The company aims to bring its debt below Rs 40,000 crore by March. Net debt as on April 2020 was Rs 51,100 crore, which fell to Rs 44,308 crore on Dec. 31, it said in a statement. It has achieved this largely through liquidation of inventory and internal accruals, given higher steel prices.

Pinakin Parekh, analyst at JP Morgan, forecasts a near-30% debt reduction for SAIL during FY 2020-23 as inventory and receivables normalise during FY2021-22 and a volume pick-up in FY2022-23 drives debt lower.

Closer To Sales Target

The steel major reiterated its FY21 sales target at 15.5 million tonnes and FY22 target of 18 million tonnes even as the blast furnace at its IISCO steel plant faces technical issues. For the nine months through Dec. 30, 2020, it has produced 10.2 million tonnes of saleable steel, according to SAIL’s media statement.

Steel Cycle Upswing

Hot-rolled coil prices have risen since July, and are trading at multi-month highs. With iron ore prices, too, on an uptick, integrated players like Tata Steel Ltd. and SAIL—those who produce their own raw material—are better placed compared with their counterparts.

Capacity Expansion

SAIL is in the final stages of its ongoing modernisation and expansion programme, costing about Rs 70,000 crore, and plans to add 29.6 million tonnes per annum in capacity in two phases by 2030.

The company had capex of Rs 822 crore in the quarter ended September and Rs 1,475 crore for the six months ending September. With a large multi-year capex cycle behind, SAIL’s volume growth comes at a time when India’s steel market is structurally tightening.

JPMorgan, however, said in a recent report the market is writing off SAIL’s near-$10 billion spend on increasing steel capacity by almost half. This is unjustified, the brokerage said, given limited steel capacity addition in India over the coming years, a highly consolidated steel market and policy support against cheap imports.
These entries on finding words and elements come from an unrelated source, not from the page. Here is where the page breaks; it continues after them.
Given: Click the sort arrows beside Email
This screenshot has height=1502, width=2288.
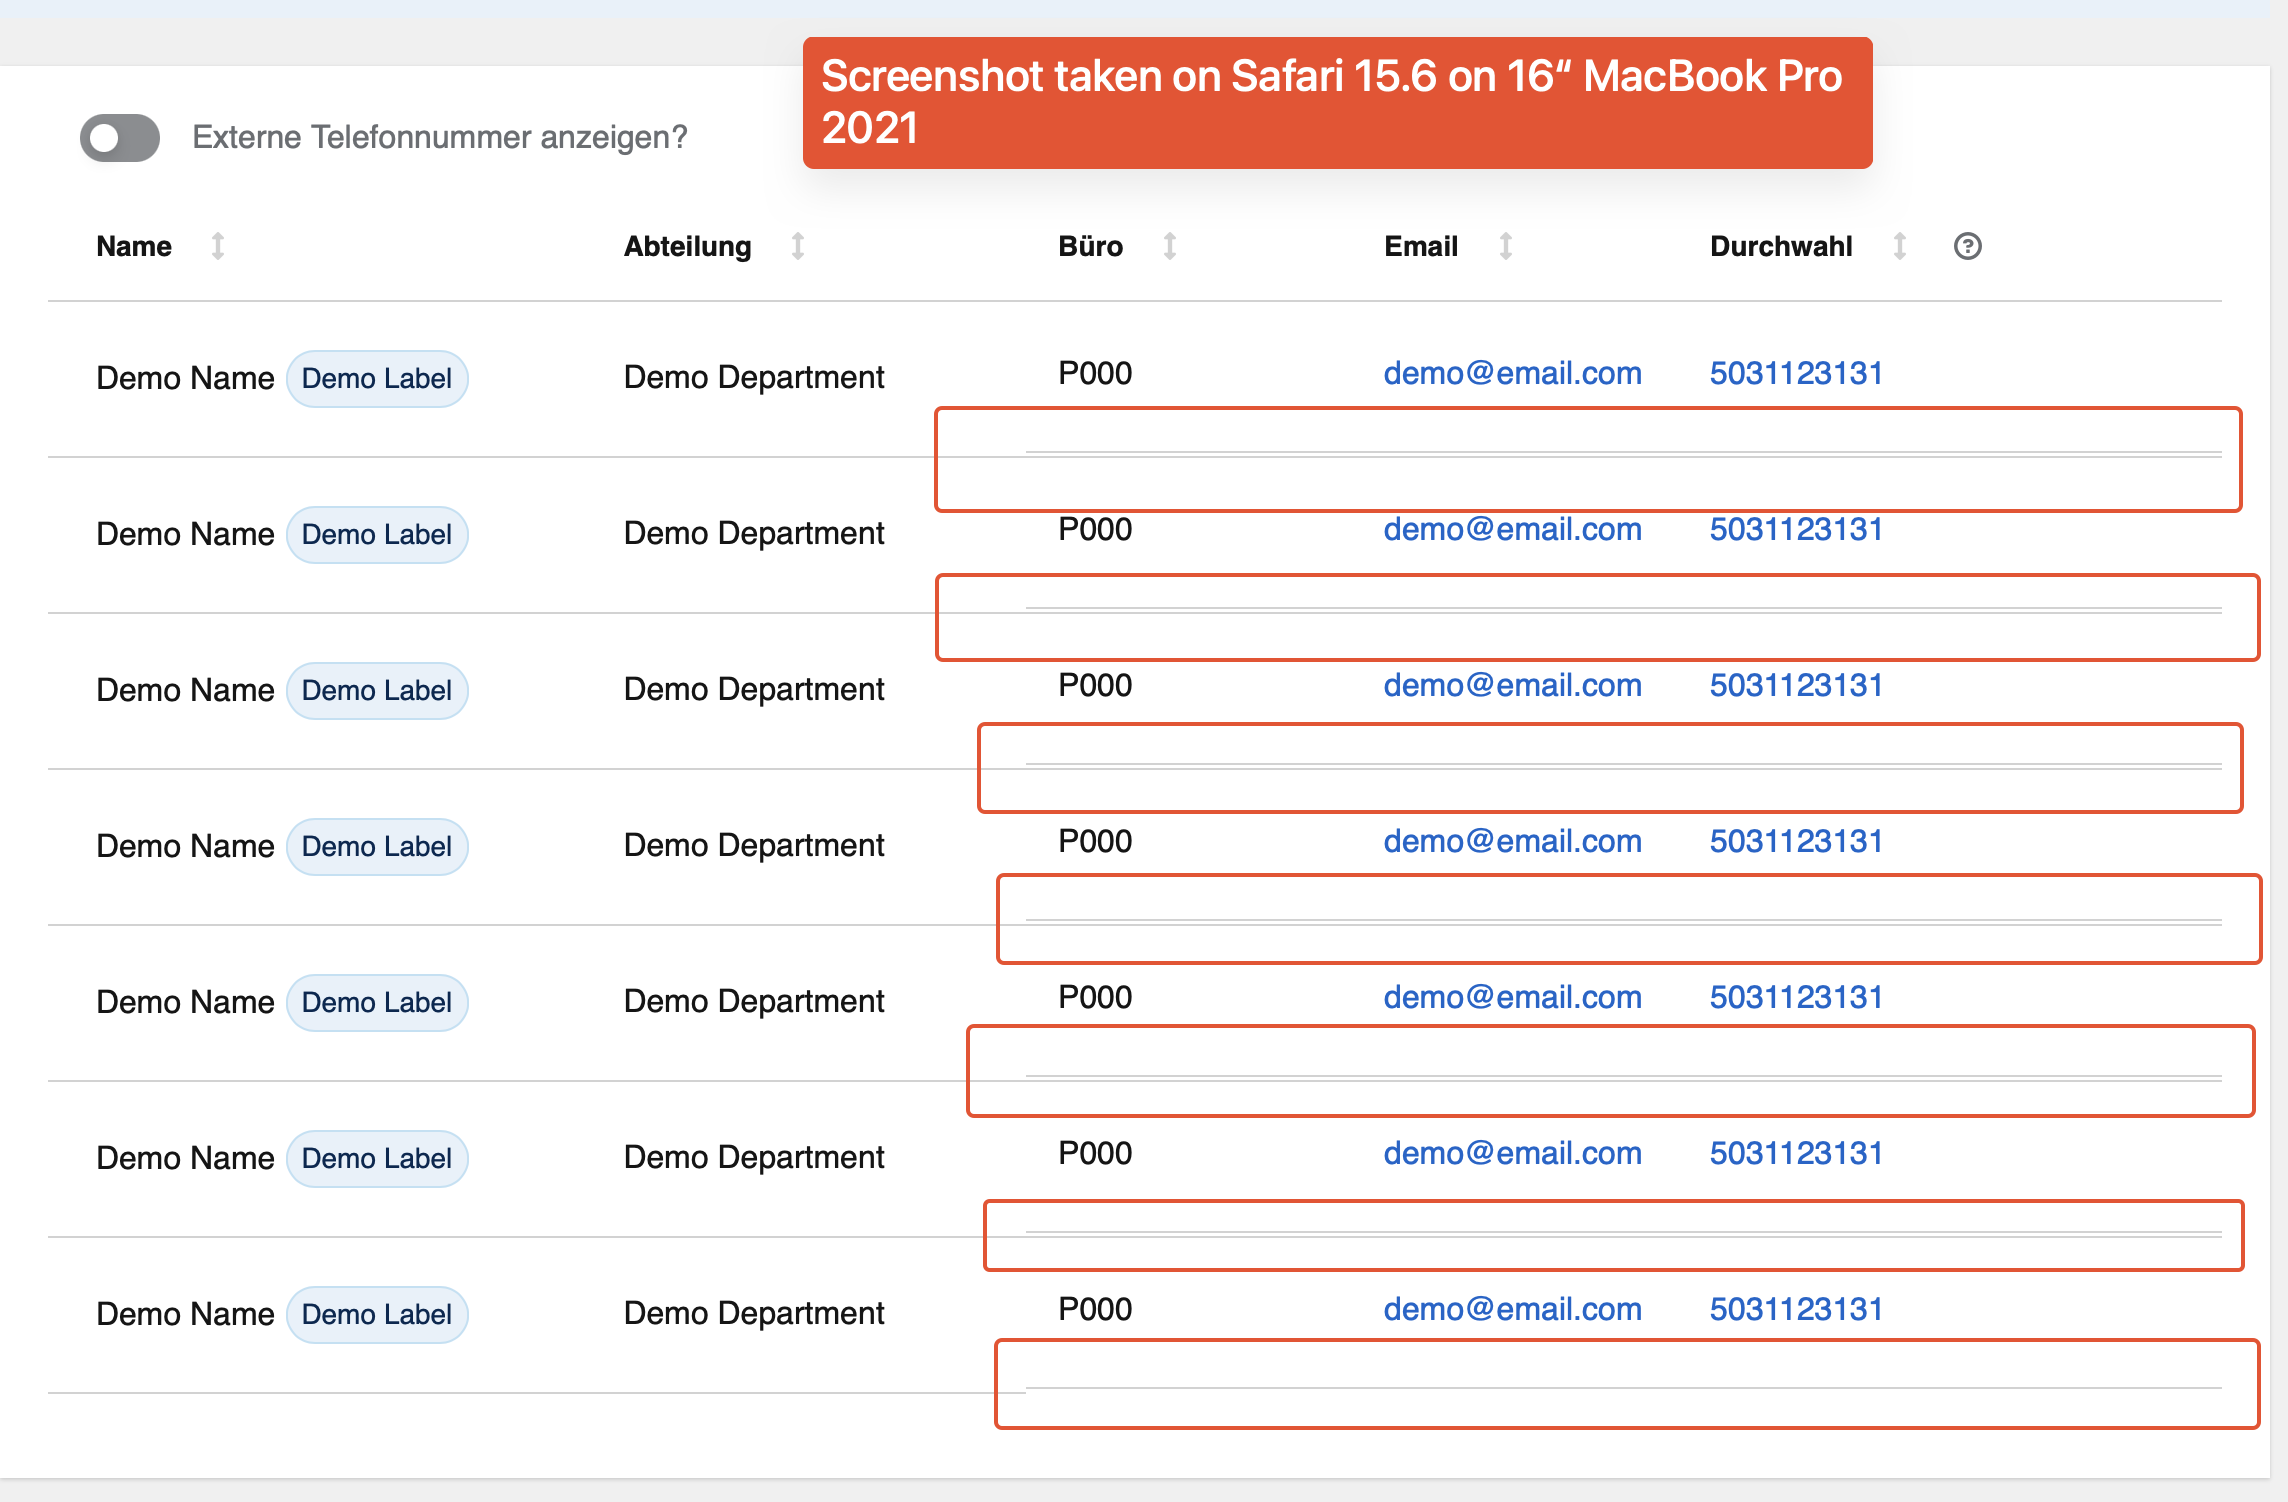Looking at the screenshot, I should pyautogui.click(x=1506, y=245).
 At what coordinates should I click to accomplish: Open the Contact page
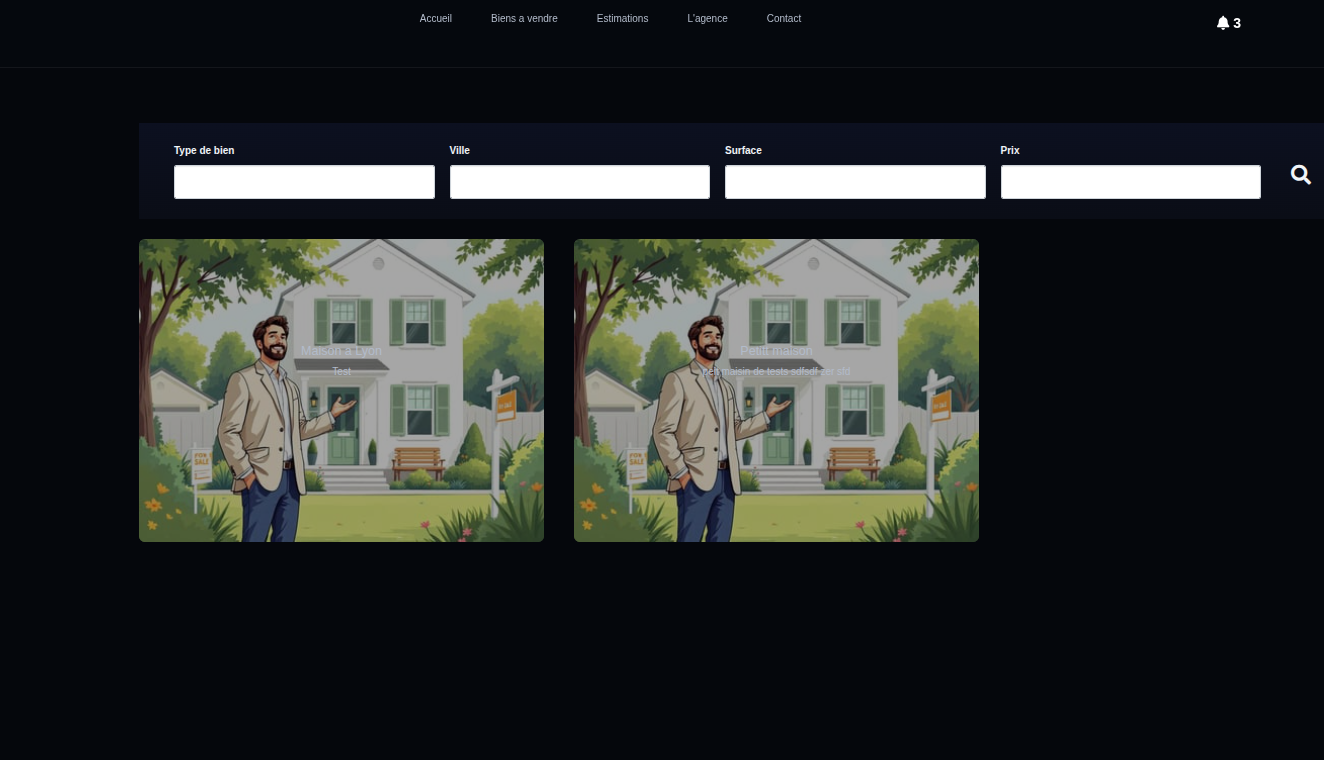tap(783, 18)
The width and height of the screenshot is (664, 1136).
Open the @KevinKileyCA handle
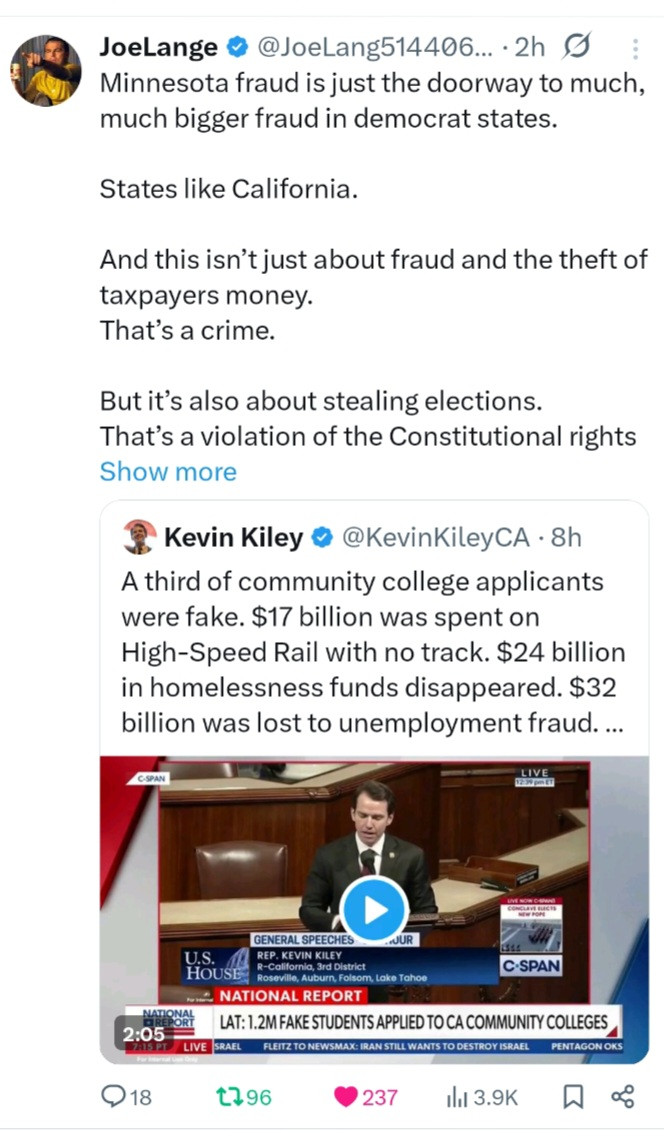pyautogui.click(x=435, y=538)
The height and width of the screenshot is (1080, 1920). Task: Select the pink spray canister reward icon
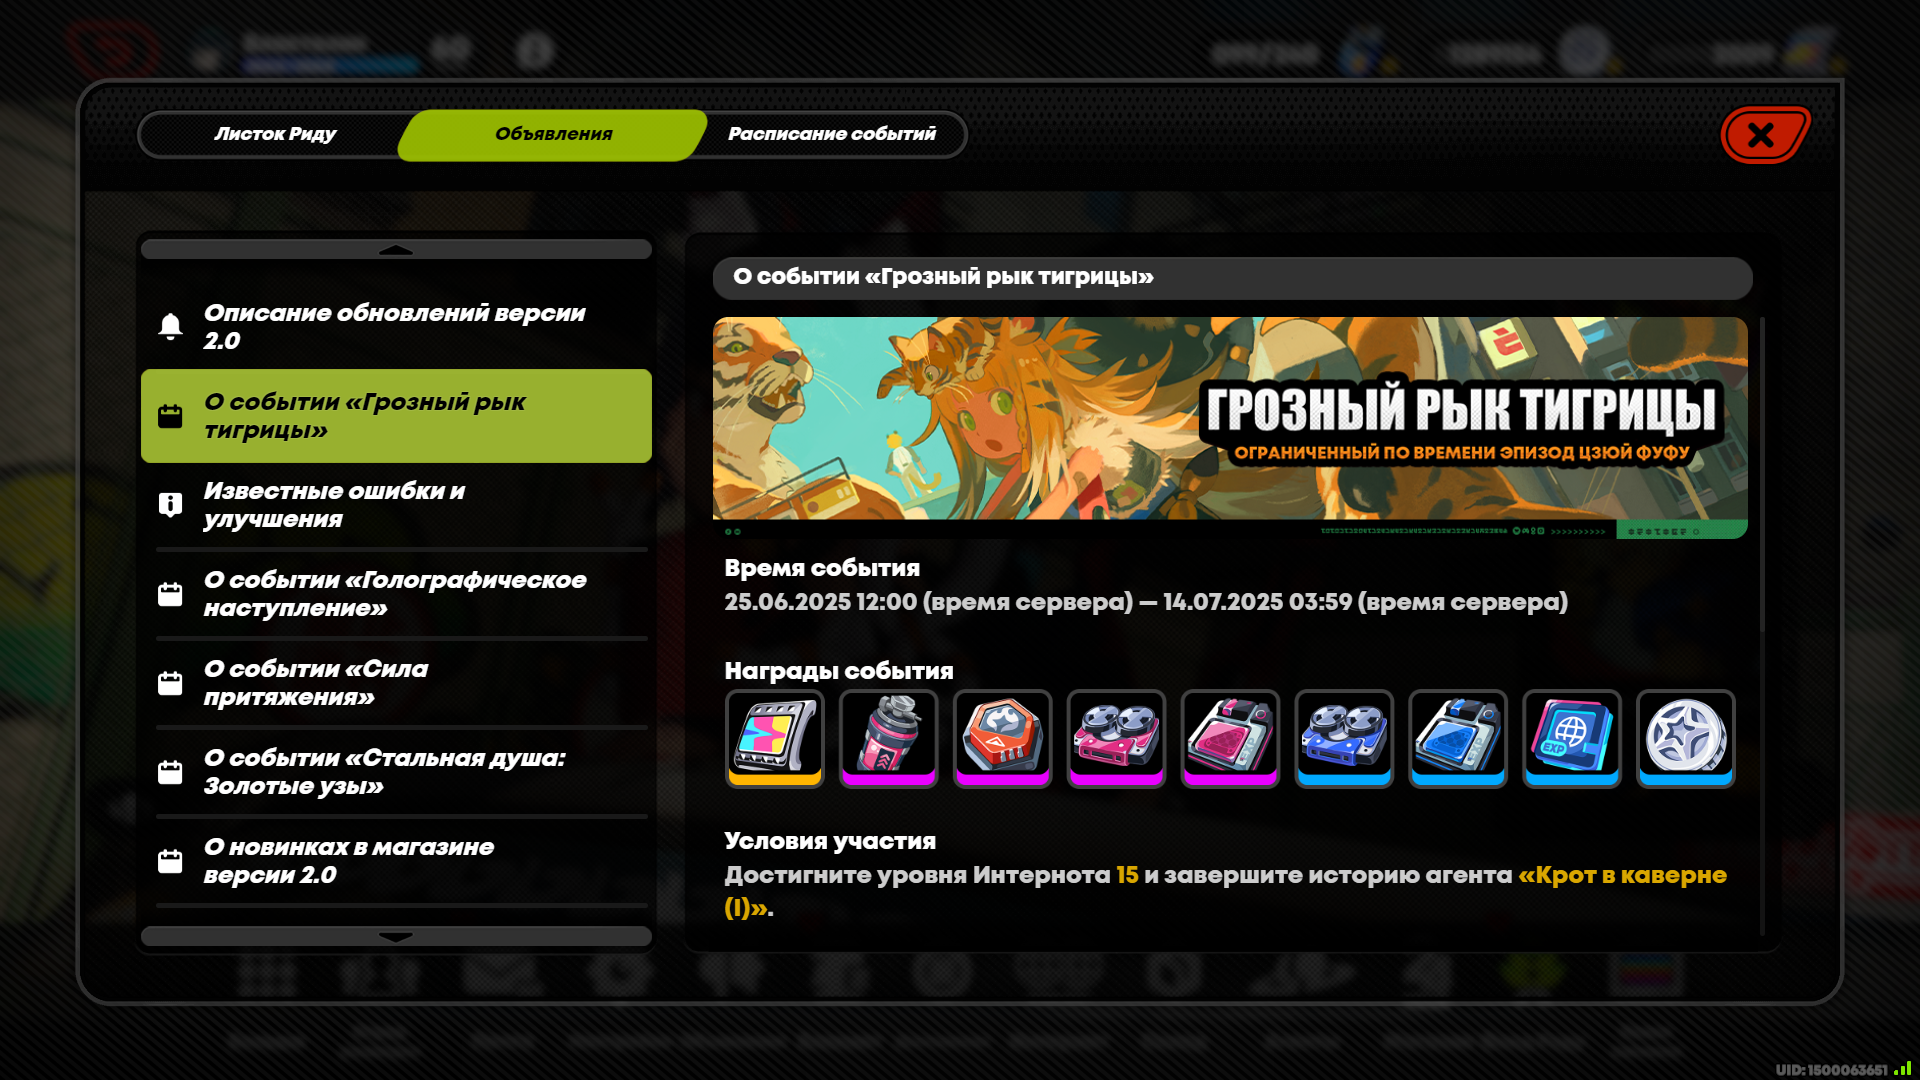(x=889, y=738)
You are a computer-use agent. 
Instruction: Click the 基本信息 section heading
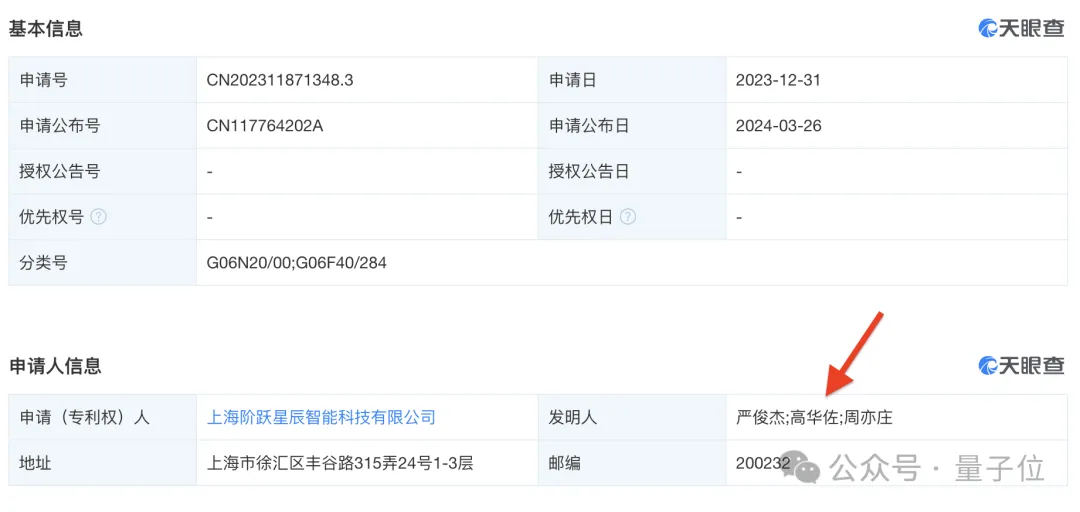[x=46, y=29]
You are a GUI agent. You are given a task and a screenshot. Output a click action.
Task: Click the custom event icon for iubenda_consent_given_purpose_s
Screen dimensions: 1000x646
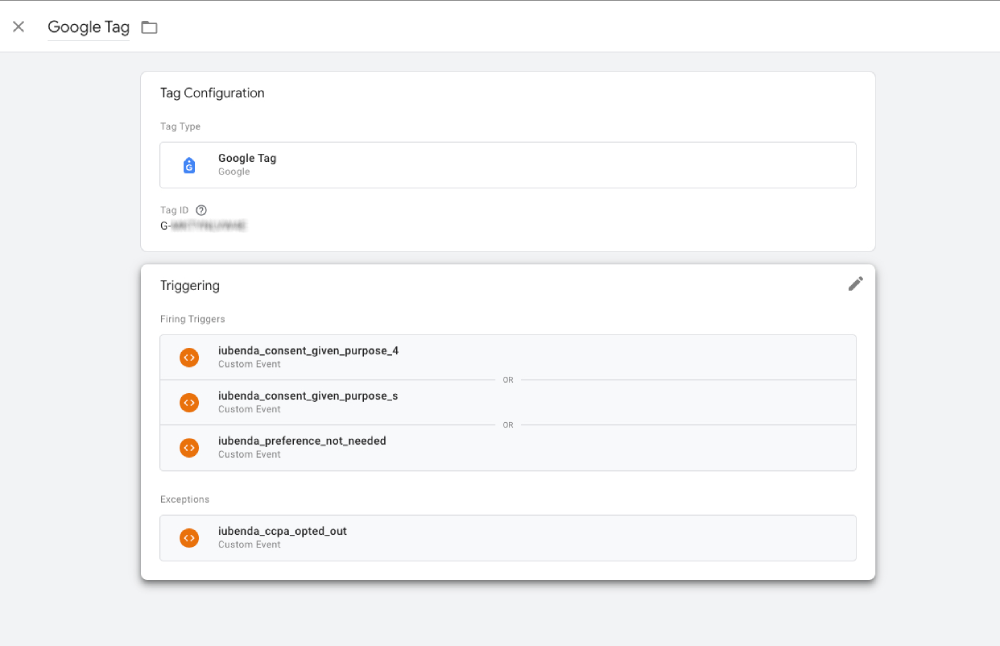[x=189, y=402]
Morgan Stanley sees room for earning estimate upgrades for steelmakers if the current situation prevails in the fourth quarter, given the tighter inventory levels and favourable supply-demand situation across markets. Raw material (especially iron ore) dynamics should also support higher steel prices and eight-year Indian spreads are still lower than historical averages, it said.